The obvious problem here is mercury, something that has been shown to cause neurological problems, mercury poisoning, and of course, death. Usually a fill or two isn’t a big deal, but if you have more than that in your mouth, it may be a legitimate cause of worsening tinnitus symptoms. People with multiple mercury fillings in their mouth have been shown to absorb more mercury per day on average than the World Health Organization considers acceptable.

In other words, these fillings can cause tinnitus or just worsen existing symptoms, which is due to the high level of mercury in your body. We’re not going to get into the exact science of things, but the bottom line is that mercury-based fillings can have an impact on tinnitus. Your best option is to request composite resin fillings, something we recommend regardless of tinnitus.

Clench your jaw

The technical term for jaw clenching is bruxism, and it is something else that can cause tinnitus symptoms and make existing symptoms increase in severity. Jaw clenching can have serious effects on nerves.

Seeing that everything in your head is connected in one way or another, constantly clenching your jaw can affect the nerves in your ears. This is one of the less serious things, because the causes of clenching your fists usually have quite simple solutions. At the same time, there are special treatments, such as a simple mouth guard, that can reduce the severity and occurrence of your tightening.

Dentistry and tinnitus: other causes

There are some other dental procedures that can cause or worsen tinnitus symptoms.

• Ultrasonic plaque removal

• Removal of impacted wisdom teeth


• Abscesses in the mouth

Dentists and tinnitus

Not surprisingly, a ridiculously high number of the world’s dentists have been shown to suffer from some form of hearing loss along with tinnitus. This is related to the dental drill we just talked about. High-speed dental drills have been shown to cause or worsen tinnitus symptoms in the overwhelming majority of dentists who use them on a daily basis.

A small study showed that dentists suffer from tinnitus more than twice as much as normal doctors. It is estimated that a very high percentage of dentists, between 30% and 100%, suffer or will suffer from some type of tinnitus later in their careers. It is said that working with a dental drill all day is equivalent to having your head next to a running gasoline lawn mower.

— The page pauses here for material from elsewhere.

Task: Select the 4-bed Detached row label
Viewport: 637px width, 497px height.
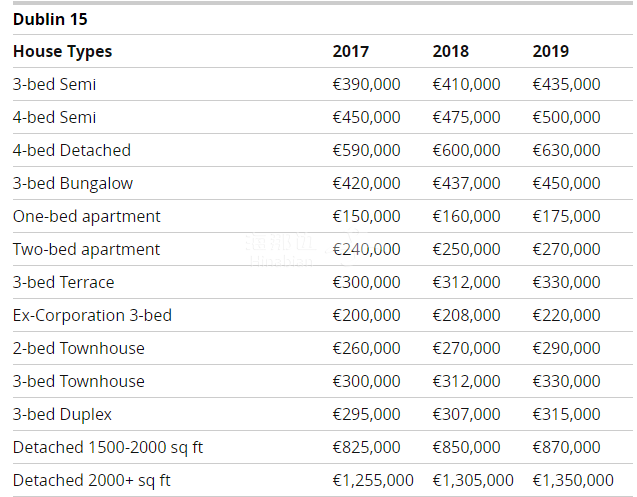Action: pos(72,150)
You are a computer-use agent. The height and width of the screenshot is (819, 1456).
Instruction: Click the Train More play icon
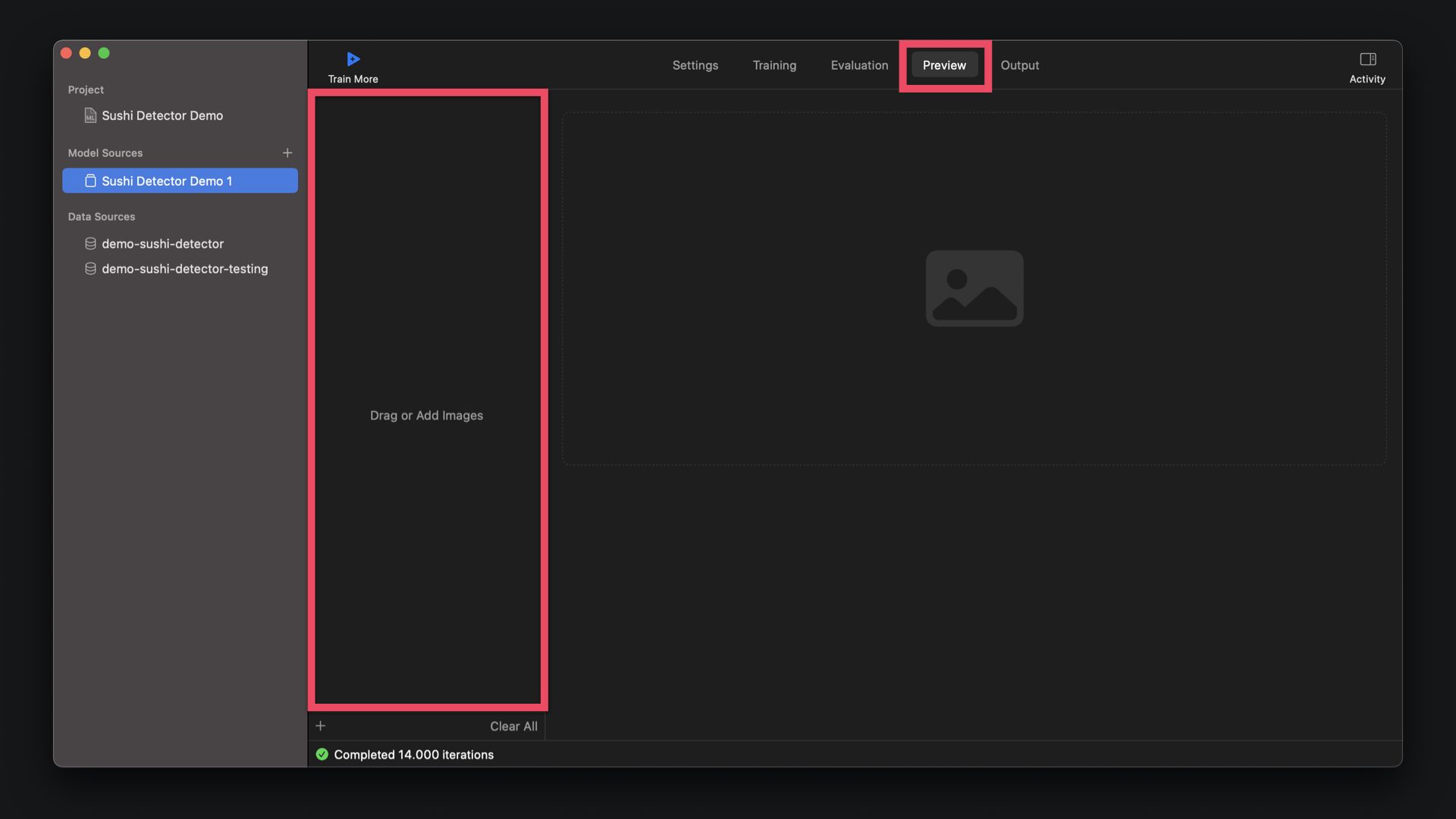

The bottom line is that musicians and people who operate heavy machinery are not the only ones at risk of developing tinnitus due to their occupation. Therefore, most dental schools now require students to wear ear protection when working with dental drills.


When it comes to dentistry and tinnitus, things are a bit tricky. On the one hand, dental work can make the problem worse, but on the other hand, dental work is usually a necessary thing.